--- Istruzioni esercizio ---
Secondo il testo di origine, quale albero è di sicuro il simbolo dell'Altopiano di Asiago?

┌─ Testo di origine

Avvertenza. Dato il carattere molto particolare di questo post, si è sentita l’esigenza di scriverne un altro primariamente per indicare i pecci che vivono in città. Nel contempo, nel post ‘associato’, si è approfittato per inserire ulteriori informazioni sui caratteri della specie.
Questo post è nato da una vacanza estiva sull’Altopiano di Asiago, passata in compagnia del ricchissimo Arboreto salvatico di Mario Rigoni Stern. Se c’è un albero simbolo dell’Altopiano questo è di sicuro l’abete rosso.

└─
┌─ Dati registrati

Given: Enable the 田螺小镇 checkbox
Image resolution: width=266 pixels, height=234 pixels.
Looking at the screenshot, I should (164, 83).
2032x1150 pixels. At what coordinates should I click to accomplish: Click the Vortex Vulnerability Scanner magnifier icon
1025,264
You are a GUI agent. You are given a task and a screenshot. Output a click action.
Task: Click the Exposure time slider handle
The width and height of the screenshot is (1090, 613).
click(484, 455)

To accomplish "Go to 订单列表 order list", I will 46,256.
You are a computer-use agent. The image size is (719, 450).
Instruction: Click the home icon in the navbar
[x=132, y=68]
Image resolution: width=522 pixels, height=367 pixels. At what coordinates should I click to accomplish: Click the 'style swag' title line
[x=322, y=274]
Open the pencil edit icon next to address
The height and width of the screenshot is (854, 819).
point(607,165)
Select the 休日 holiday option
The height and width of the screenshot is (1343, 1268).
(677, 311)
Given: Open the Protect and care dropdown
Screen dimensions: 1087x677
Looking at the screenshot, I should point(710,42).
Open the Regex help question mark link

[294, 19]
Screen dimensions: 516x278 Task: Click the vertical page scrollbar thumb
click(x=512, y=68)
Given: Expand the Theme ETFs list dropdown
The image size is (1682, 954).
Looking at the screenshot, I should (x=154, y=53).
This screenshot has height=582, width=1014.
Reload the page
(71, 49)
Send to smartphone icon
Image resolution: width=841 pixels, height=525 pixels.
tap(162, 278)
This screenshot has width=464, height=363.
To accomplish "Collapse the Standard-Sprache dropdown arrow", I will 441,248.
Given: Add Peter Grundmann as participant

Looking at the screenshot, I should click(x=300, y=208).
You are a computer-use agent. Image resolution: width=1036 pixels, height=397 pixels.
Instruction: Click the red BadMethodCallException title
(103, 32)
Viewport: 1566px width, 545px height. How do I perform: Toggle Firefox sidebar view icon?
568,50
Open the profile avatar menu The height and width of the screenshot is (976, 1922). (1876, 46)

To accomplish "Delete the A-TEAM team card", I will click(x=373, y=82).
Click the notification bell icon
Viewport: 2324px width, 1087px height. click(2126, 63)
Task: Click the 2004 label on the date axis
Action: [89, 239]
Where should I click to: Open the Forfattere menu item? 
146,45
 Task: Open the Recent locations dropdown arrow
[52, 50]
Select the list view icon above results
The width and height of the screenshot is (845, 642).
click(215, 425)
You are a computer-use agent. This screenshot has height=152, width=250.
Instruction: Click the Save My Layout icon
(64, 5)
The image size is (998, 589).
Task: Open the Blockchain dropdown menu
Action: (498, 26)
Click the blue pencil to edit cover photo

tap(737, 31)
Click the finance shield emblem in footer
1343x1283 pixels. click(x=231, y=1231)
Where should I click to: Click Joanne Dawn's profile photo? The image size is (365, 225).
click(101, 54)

└─

--- Risposta scritta ---
L'abete rosso.